- EXERCISE MATERIAL:
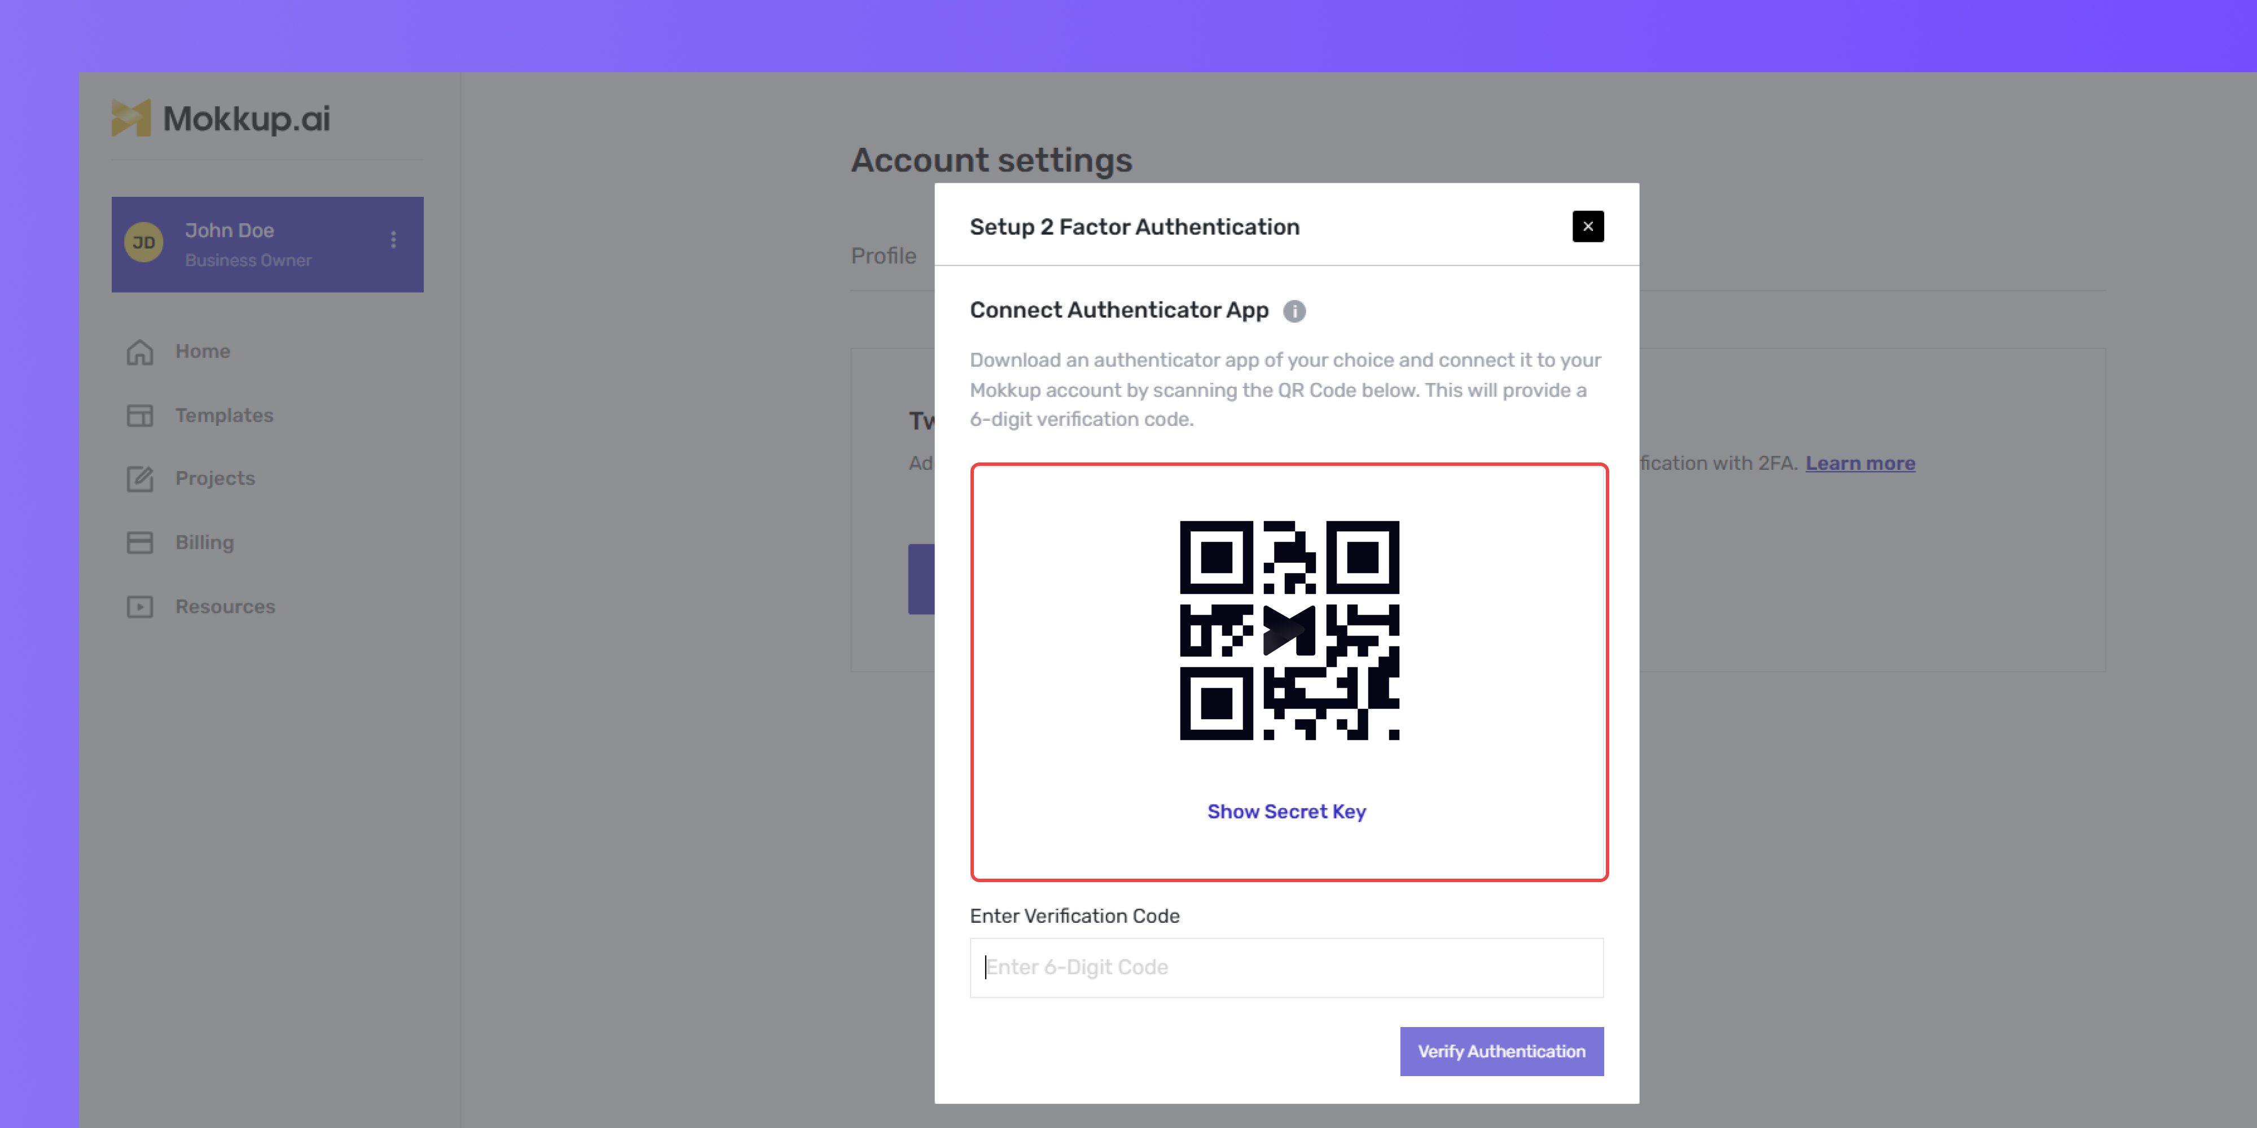Image resolution: width=2257 pixels, height=1128 pixels.
Task: Close the Setup 2 Factor Authentication dialog
Action: (x=1588, y=226)
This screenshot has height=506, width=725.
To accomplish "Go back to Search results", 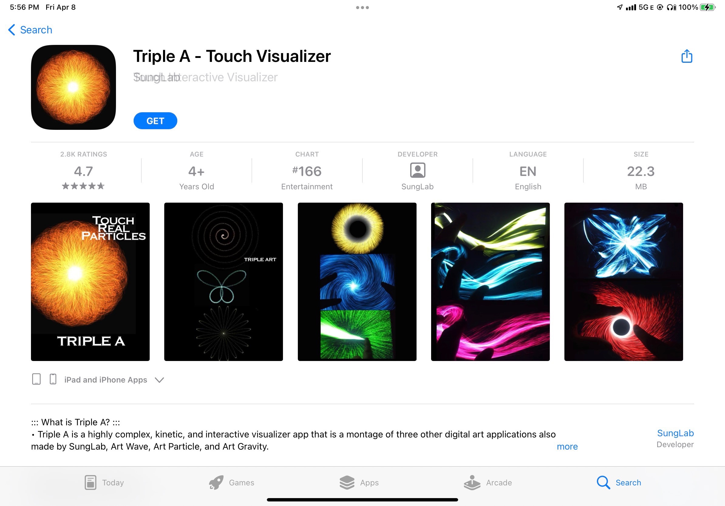I will coord(30,30).
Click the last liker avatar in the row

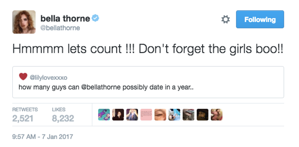[x=216, y=115]
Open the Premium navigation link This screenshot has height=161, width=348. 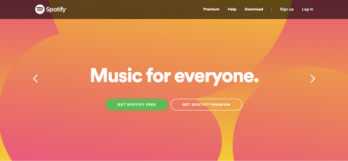[211, 9]
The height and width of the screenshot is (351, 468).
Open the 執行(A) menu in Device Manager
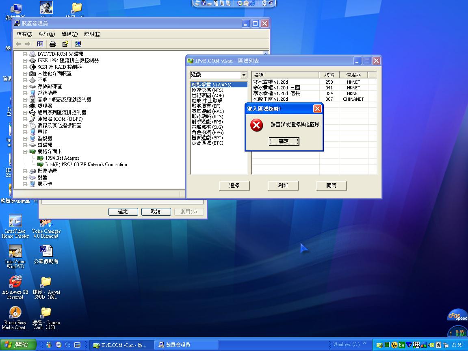click(47, 34)
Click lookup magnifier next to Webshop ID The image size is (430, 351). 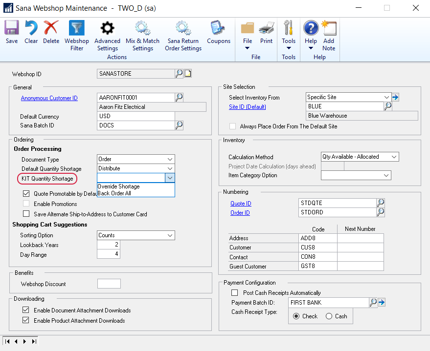pos(179,74)
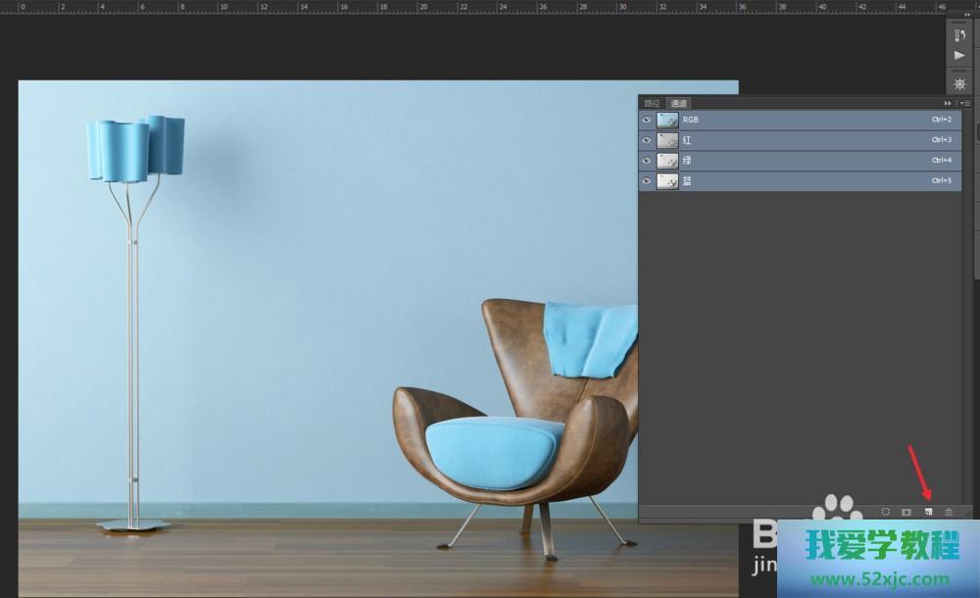
Task: Open the Channels panel flyout menu
Action: click(x=965, y=103)
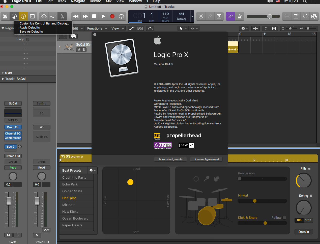Click the Quick Help question mark icon
Screen dimensions: 320x244
coord(23,16)
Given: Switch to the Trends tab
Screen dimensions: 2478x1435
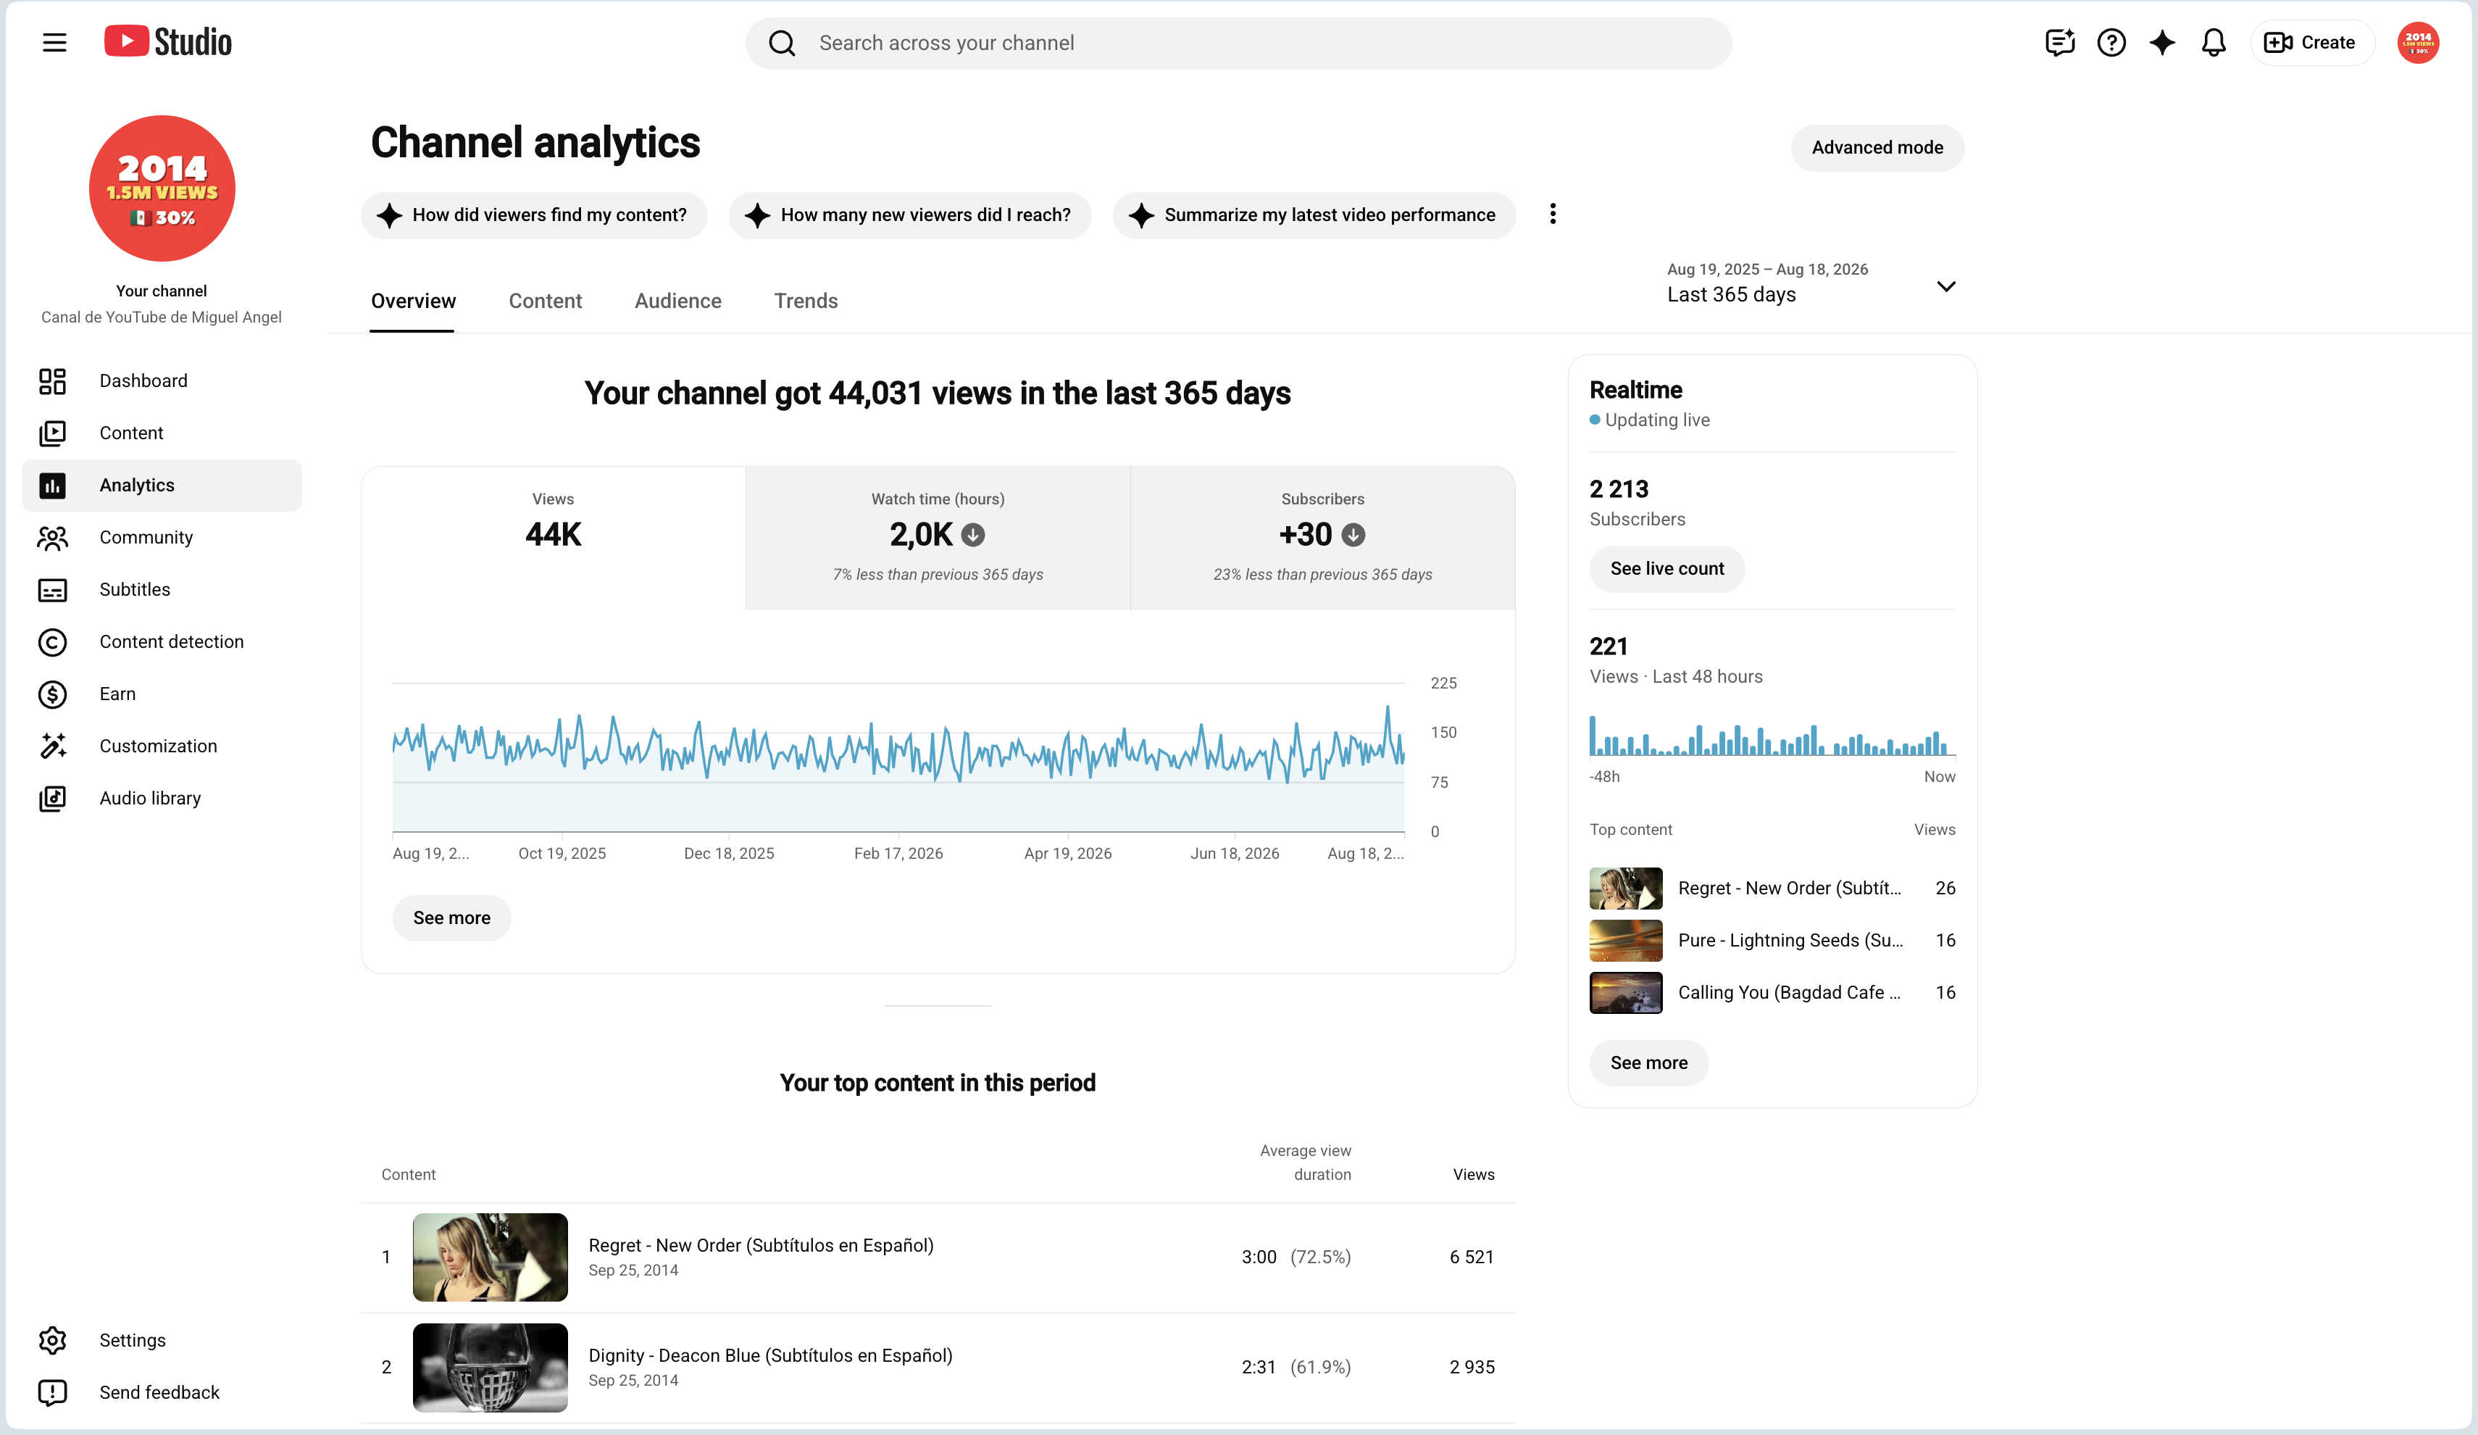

- EXERCISE INSTRUCTIONS:
Going from the line that holds "Given: Switch to the Trends tab" to the end of the listing above, copy each line exactly and nothing more, leaving pictures aside.

- RESPONSE TO THE EXERCISE:
Given: Switch to the Trends tab
Screen dimensions: 2478x1435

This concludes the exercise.